Vor genau einem Jahr habe ich mich über die zwischenmenschlich-sozial desensibilisierten Busfahrer Potsdams mokiert. Ich muss meine Ansicht mittlerweile aber bis zu einem gewissen Grad revidieren. Zwar hat sich verhaltenstechnisch nichts geändert, aber der diesjährige Winter, der mal wieder alle überrascht hat, weil er viel zu schnell und viel zu intensiv kam (man gewöhnt sich einfach nie dran, kaum kommt der Dezember – schwupps! ist auch schon Winter), liefert eine kleine Entschuldigung für das Verhalten der Busfahrer: sie sind nämlich gestresst.
Und da durfte ich doch tatsächlich innerhalb weniger Wochen zwei Glanzleistungen der lokalen Fahrer beobachten, die meine Bewunderung hervorriefen und meine Motivation, sie weiterhin freundlich zu grüßen, steigerte. Beide Vorfälle fanden auf dem abendlichen Heimweg vom sehr abseits gelegenen Campus Golm statt:
Das erste Mal wollte sich der Bus wie gewöhnlich durch die schmalgebaute 30er-Zone des Golmer Wohngebiets schlängeln. Als der 15m lange Gelenkbus schon um die Kurve gebogen war, störte dann doch das eine falschgeparkte Auto und wir steckten fest. Jegliches Vor- und Zurückstoßen verschlimmerte die Lage nur. Auch dass wir Fahrgäste versuchten, das Auto wegzutragen, trug nicht positiv zur Veränderung der Situation bei. Schließlich schaffte es der Busfahrer durch millimetergenaues Rangieren, den Bus und damit uns aus der misslichen Lage zu befreien. Echt eine Wahnsinnsleistung.

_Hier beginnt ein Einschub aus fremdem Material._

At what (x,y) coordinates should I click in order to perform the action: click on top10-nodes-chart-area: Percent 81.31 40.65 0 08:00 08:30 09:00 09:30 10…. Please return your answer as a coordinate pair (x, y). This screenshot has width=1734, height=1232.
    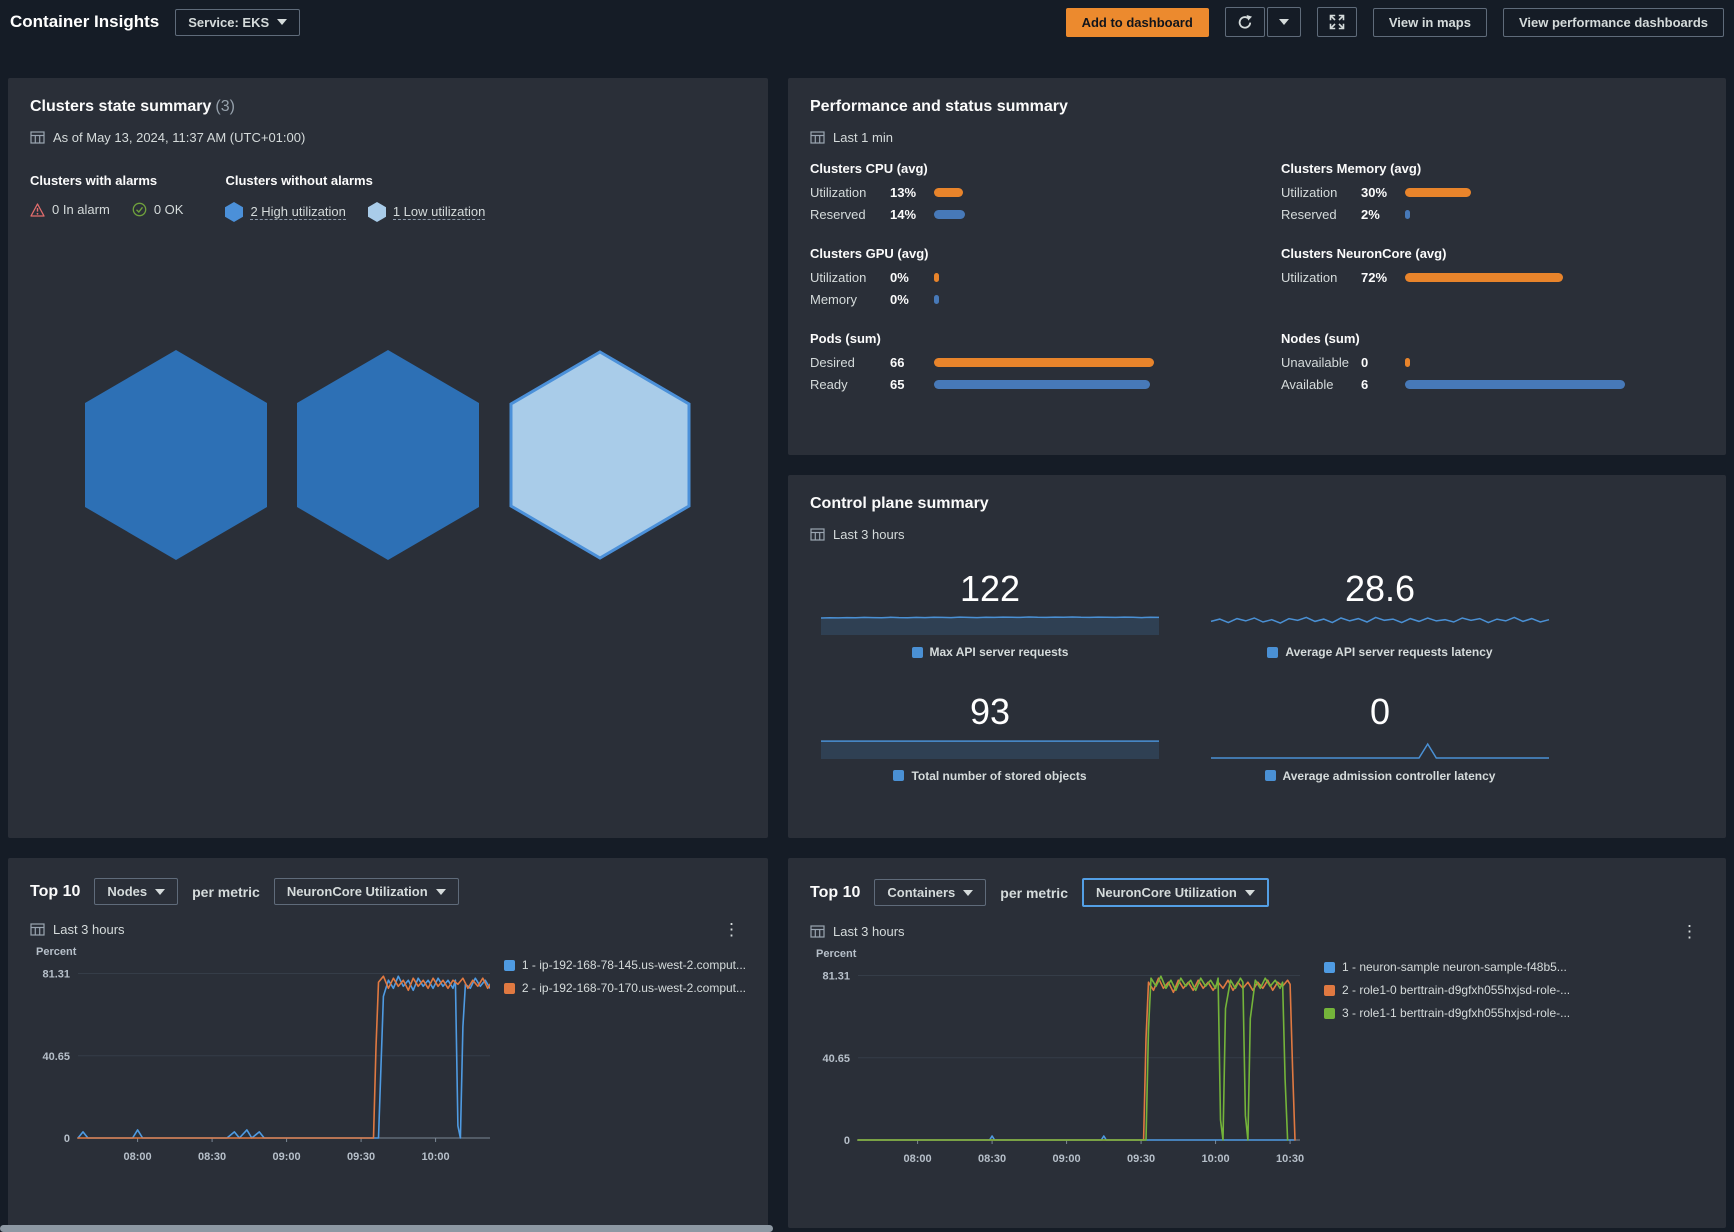
    Looking at the image, I should click on (388, 1055).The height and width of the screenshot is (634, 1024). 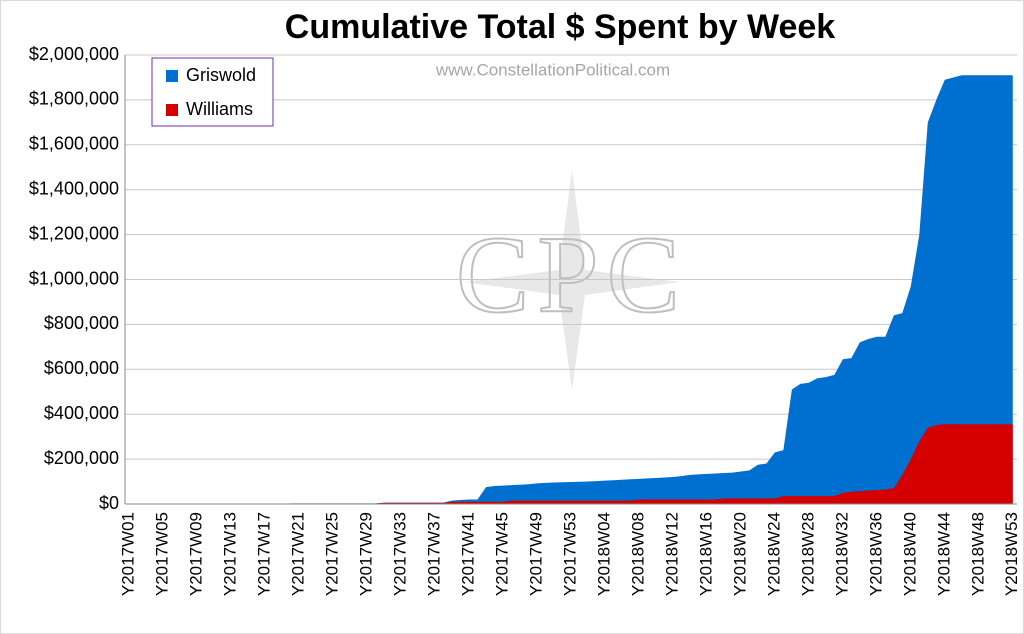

Das zweite Ereignis erlebte ich, als es abends anfing zu schneien, nachdem den ganzen Tag lang Grade um die Null überall Schneematsch verursacht hatten. Die Straße war also extrem glatt und leider befindet sich die Bushaltestelle genau in einer Senke, sodass man bei diesem Wetter Anlauf nehmen muss, um wieder aus der Senke herauszukommen. Diesen Anlauf hatte der Bus aber nicht (weil er ja halten musste, um uns einzusammeln). Deshalb musste der Fahrer dreimal mit seinem Riesengelenkbus zurückstoßen, bis er auf der anderen Seite so weit die Senke wieder raufgekrabbelt war, dass er genug Anlauf nehmen konnte. Die Verkehrsinsel in der Mitte der Straße, die die Spur noch verschmälerte, trug nicht helfend zur Verbesserung der Umstände bei. Als der Busfahrer das Hindernis überwunden hatte und wir unseren Weg fortsetzen konnten, klatschten wir alle bewundernd wie Touristen in einem Mallorcaflieger, wenn der Pilot gelandet ist.
Deshalb also meine neuen Vorsätze für dieses Jahr: Nachsichtig sein, auch wenn die soziale Komepetenz der Potsdamer Busfahrer mal wieder auf dem Tiefpunkt angekommen ist; sie habens halt echt nicht leicht.